Dans les Deux-Sèvres, au coeur de la région Poitou Charentes chère à l’actuelle ministre de l’Ecologie Ségolène Royal, un « autre » barrage fait polémique, avec une décision purement administrative prise au détriment, entre autres, d’un éleveur. Reportage sur place, avec photos explicatives après le texte.

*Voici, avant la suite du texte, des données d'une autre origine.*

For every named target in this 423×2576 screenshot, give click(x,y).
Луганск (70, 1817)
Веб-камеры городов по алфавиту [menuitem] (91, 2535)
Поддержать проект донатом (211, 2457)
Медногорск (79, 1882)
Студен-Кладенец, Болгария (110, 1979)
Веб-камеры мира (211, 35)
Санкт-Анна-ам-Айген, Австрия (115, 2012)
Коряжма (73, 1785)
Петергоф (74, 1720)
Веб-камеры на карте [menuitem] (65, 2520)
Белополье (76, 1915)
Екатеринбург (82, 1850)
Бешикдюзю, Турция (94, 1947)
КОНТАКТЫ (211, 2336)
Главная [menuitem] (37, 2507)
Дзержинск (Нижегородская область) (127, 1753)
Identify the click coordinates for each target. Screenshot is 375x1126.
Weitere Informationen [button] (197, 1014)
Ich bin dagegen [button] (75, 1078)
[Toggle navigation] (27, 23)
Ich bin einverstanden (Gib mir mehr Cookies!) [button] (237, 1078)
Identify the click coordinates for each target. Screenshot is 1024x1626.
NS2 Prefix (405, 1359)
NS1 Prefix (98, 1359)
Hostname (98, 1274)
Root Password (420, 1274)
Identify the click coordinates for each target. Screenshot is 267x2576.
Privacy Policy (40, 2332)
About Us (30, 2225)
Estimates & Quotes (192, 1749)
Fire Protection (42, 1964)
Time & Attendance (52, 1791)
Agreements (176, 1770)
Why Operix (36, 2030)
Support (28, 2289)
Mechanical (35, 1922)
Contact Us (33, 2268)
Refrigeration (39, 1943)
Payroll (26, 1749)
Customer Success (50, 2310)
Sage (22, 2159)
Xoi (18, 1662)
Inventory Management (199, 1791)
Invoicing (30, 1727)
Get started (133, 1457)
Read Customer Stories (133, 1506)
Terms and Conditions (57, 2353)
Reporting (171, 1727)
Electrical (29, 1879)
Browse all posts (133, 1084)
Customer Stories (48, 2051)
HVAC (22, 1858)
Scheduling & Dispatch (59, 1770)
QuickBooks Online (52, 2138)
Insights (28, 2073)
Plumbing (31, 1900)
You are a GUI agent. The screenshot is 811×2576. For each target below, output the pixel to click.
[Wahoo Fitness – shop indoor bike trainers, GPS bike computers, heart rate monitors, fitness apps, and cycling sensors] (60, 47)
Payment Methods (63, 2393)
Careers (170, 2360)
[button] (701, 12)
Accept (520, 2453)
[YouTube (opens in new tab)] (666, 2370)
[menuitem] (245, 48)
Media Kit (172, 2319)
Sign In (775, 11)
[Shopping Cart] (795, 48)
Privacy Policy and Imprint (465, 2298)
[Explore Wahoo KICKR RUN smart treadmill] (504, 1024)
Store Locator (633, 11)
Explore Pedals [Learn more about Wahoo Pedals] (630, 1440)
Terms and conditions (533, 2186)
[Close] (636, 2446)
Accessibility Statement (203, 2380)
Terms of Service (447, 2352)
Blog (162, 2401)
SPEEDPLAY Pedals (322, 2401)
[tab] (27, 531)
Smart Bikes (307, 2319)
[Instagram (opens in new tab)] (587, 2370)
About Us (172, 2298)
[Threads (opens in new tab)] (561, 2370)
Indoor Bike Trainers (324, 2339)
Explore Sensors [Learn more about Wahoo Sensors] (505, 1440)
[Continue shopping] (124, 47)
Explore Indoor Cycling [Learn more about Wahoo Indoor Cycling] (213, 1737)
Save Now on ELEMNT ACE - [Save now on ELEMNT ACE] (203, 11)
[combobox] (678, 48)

Nous sommes dans les Deux-Sèvres, à proximité immédiate de Parthenay (10 000 habitants, au nord de Niort, à l’ouest de Poitiers), dans la commune de Le Tallud. François Fouillet élève, fièrement, des limousines. Une race qu’il apprécie particulièrement, car « elle correspond au contexte de la région« , et dans laquelle il s’investit à fond, étudiant les croisements depuis qu’il est dans le métier… « Il y a du travail« , précise-t-il, en discutant au milieu des vaches, sous-entendant par là que si son troupeau a fière allure aujourd’hui ce n’est pas dû au hasard. Il élève également des brebis, en ayant choisi une race « rustique, qui se nourrit beaucoup d’herbe et qui évite ainsi beaucoup d’intrants« , la charmoise…

Cécile Marquis, propriétaire du terrain voisin, voit d’un bon oeil l’action de l’agriculteur, car elle correspond à sa vision de cette zone géographique touristique, la Gâtine, préservée dans ses paysages par la tradition de l’élevage favorisant les races locales ou rustiques. Parallèlement, toute une communauté tourne autour des rives de la rivière du Thouet, faite entre autres, également, de pêcheurs, grands observateurs de la nature.

Une décision administrative prise par la préfecture

La rivière du Thouet, parlons-en. Un cours d’eau pas trop important l’été, qui participe au paysage de bocage de l’endroit, en lui donnant ce charme qui rend la région touristique. Avec, dessus, quelques barrages. Celui qui se trouve sur la propriété de Cécile Marquis, le barrage de la chaussée du moulin de Jousselin, impacte directement sur l’exploitation de François Fouillet. Car celle-ci borde la rivière, et avoir un flux régulé par ce barrage autorise le troupeau à aller s’abreuver sans risque. Des risques multiples sinon : un courant trop fort par temps de pluie, ou à l’inverse un lit de rivière inexistant par sécheresse, que les bovidés ne manqueraient pas d’arpenter pour s’offrir des promenades loin de leur enclos, et surtout périlleuses.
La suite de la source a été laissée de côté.